Short-Term Speed Prediction for Expressway Considering Adaptive Selection of Spatiotemporal Dimensions and Similar Traffic Features
Publication: Journal of Transportation Engineering, Part A: Systems
Volume 146, Issue 10
Abstract
Drivers on the expressway prefer to acquire more traffic information so they can select the best driving route and avoid a traffic jam. Therefore, it is necessary to conduct a study about real-time speed prediction and notify the drivers via their information screen. In this study, the candidate domains of spatial neighborhoods and time windows were first determined considering the spatiotemporal correlation among road sections. Then, a two-dimensional (2D) spatiotemporal matrix for the prediction model was developed.

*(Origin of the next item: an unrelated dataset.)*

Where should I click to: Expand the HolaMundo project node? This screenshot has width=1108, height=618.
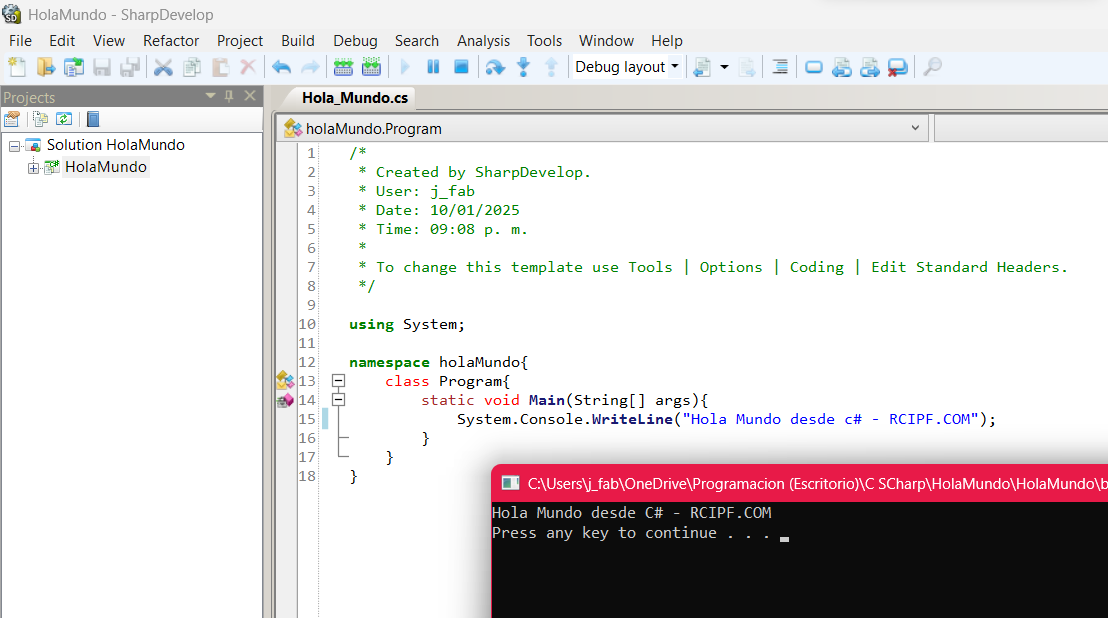coord(33,168)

Based on the search characteristics of the nearest neighbor algorithm, we extracted the historical traffic features similar to the current traffic state and reconstructed a training set for each traffic state. Finally, the support vector regression algorithm was used to finish the short-term speed prediction. The case study was conducted using data collected from the expressway of Changchun, China. The space mean speed in each interval was calculated through matching the vehicle information between the two adjacent video detectors. The standard deviation was used to get rid of outliers. After comparison with four other models, the proposed model was proved to have the best performance in single-step as well as multistep prediction.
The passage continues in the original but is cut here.